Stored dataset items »
Content starts
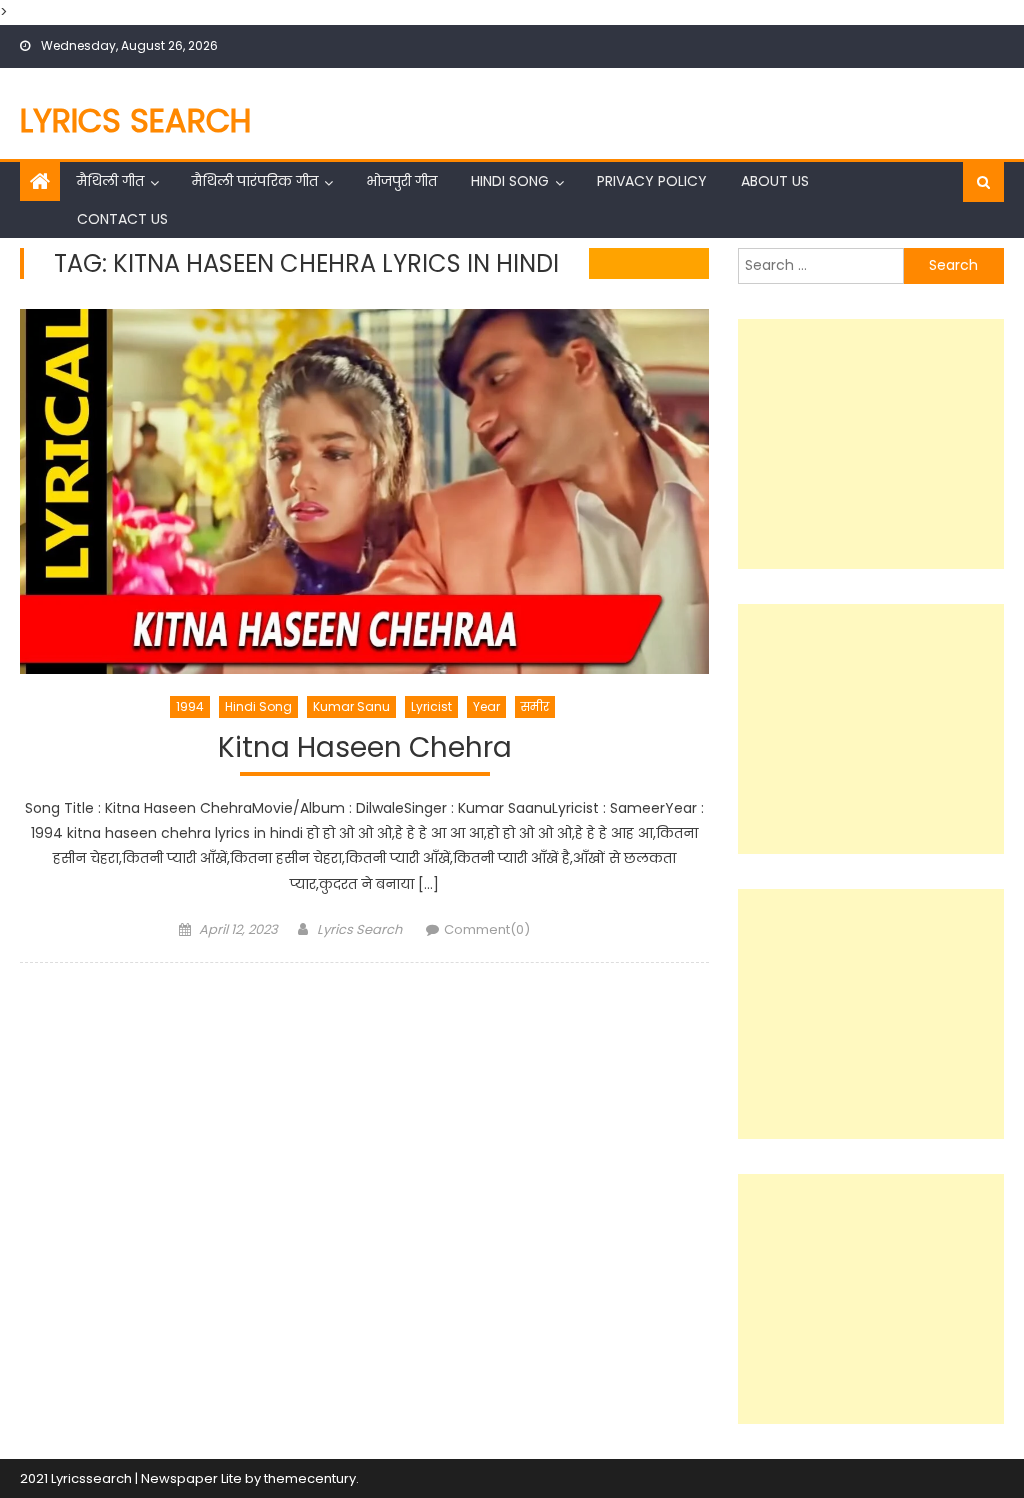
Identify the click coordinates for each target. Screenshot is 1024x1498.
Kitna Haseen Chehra (365, 748)
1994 (190, 706)
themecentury (310, 1478)
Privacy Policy (652, 181)
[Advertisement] (870, 444)
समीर (535, 706)
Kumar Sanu (351, 706)
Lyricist (431, 706)
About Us (775, 181)
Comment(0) (487, 929)
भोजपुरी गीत (401, 181)
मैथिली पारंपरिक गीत (255, 181)
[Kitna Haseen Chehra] (364, 491)
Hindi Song (510, 181)
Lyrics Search (136, 120)
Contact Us (122, 219)
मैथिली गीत (110, 181)
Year (486, 706)
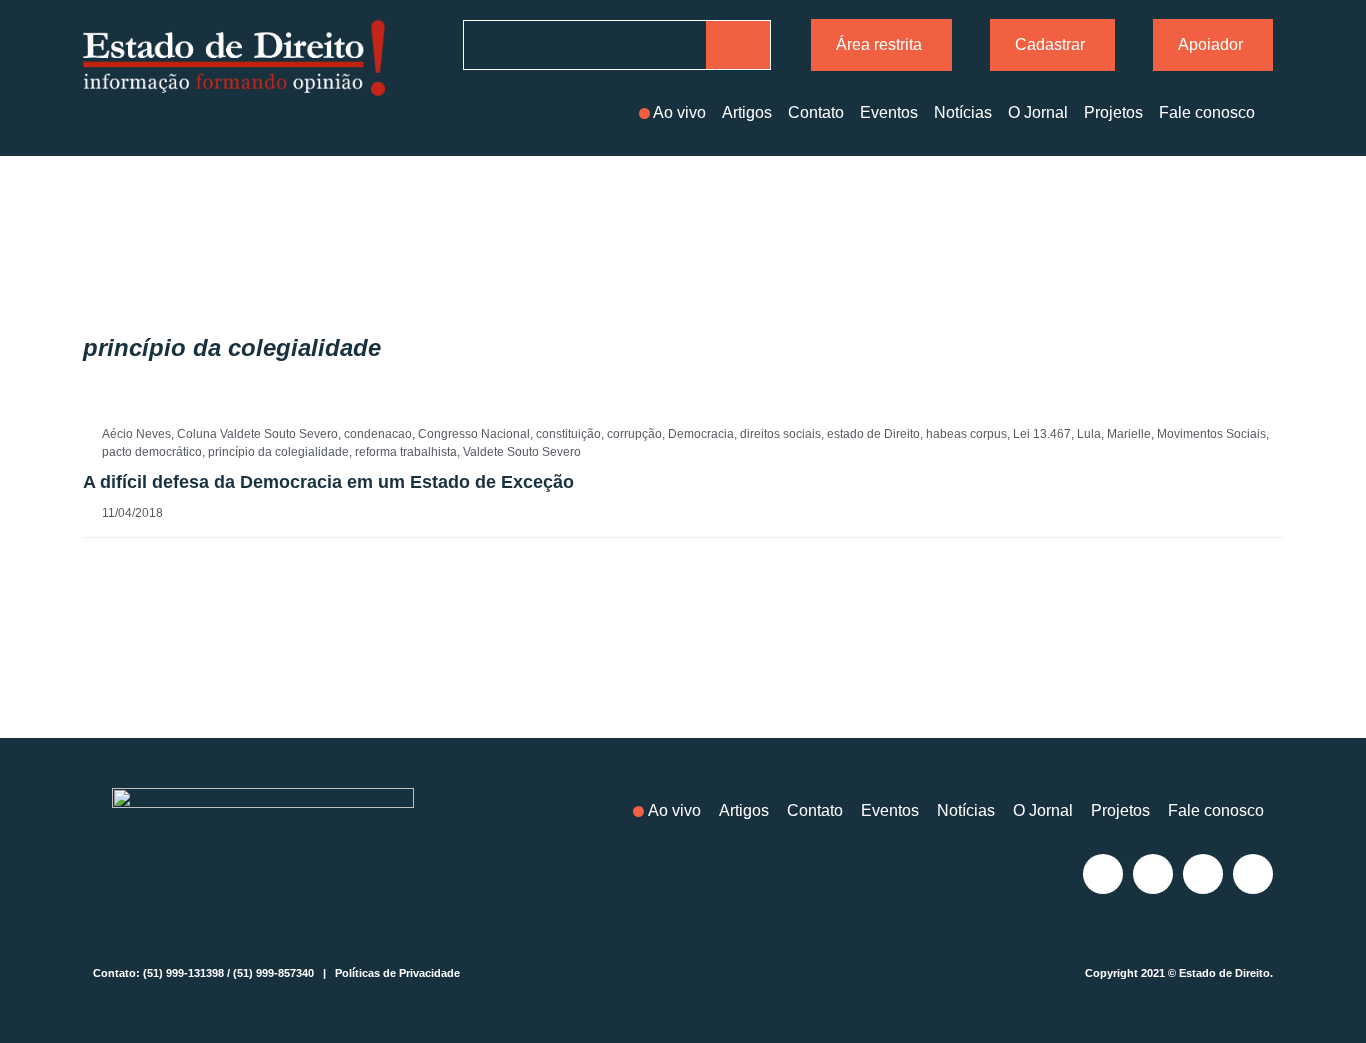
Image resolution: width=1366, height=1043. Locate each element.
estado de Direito (873, 434)
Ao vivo (679, 112)
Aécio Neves (136, 434)
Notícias (963, 112)
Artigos (747, 112)
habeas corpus (966, 434)
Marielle (1129, 434)
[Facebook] (1153, 874)
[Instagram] (1103, 874)
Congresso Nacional (474, 434)
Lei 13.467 (1042, 434)
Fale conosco (1207, 112)
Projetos (1113, 112)
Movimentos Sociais (1211, 434)
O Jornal (1038, 112)
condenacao (378, 434)
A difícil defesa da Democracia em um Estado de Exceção (328, 482)
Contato (816, 112)
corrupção (634, 434)
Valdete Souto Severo (522, 452)
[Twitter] (1203, 874)
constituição (568, 434)
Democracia (701, 434)
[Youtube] (1253, 874)
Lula (1089, 434)
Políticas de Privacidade (397, 973)
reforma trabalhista (406, 452)
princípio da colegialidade (278, 452)
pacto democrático (152, 452)
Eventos (889, 112)
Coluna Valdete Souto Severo (257, 434)
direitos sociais (780, 434)
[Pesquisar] (738, 45)
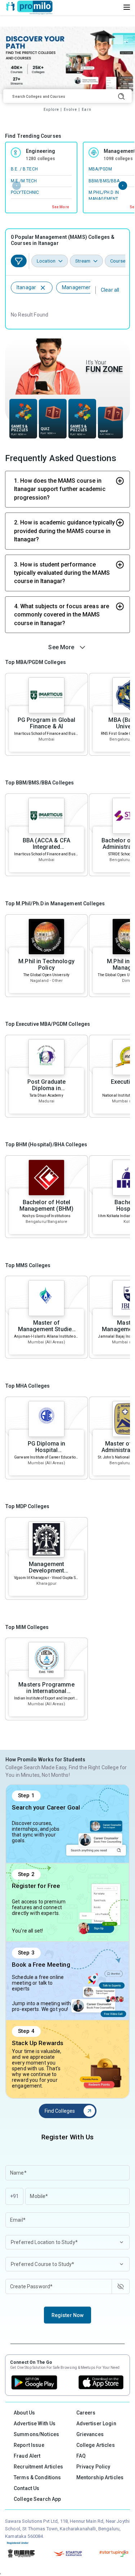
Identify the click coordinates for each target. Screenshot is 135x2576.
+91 (14, 2196)
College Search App (37, 2499)
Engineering (40, 151)
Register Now (67, 2315)
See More (60, 207)
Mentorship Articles (100, 2477)
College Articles (95, 2445)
Content ends
Your assignment » Quote, please, only the lines running from the one with "Movimentos Sociais (1211, 434)" down to the final line of the data above, keeping both ends and skipping the pictures.

Your response »
Movimentos Sociais (1211, 434)
O Jornal (1038, 112)
condenacao (378, 434)
A difícil defesa da Democracia em um Estado de Exceção (328, 482)
Contato (816, 112)
corrupção (634, 434)
Valdete Souto Severo (522, 452)
[Twitter] (1203, 874)
constituição (568, 434)
Democracia (701, 434)
[Youtube] (1253, 874)
Lula (1089, 434)
Políticas de Privacidade (397, 973)
reforma trabalhista (406, 452)
princípio da colegialidade (278, 452)
pacto democrático (152, 452)
Eventos (889, 112)
Coluna Valdete Souto Severo (257, 434)
direitos sociais (780, 434)
[Pesquisar] (738, 45)
Identify the click coordinates for each target. Screenshot is 135x2576.
+91 (14, 2196)
College Search App (37, 2499)
Engineering (40, 151)
Register Now (67, 2315)
See More (60, 207)
Mentorship Articles (100, 2477)
College Articles (95, 2445)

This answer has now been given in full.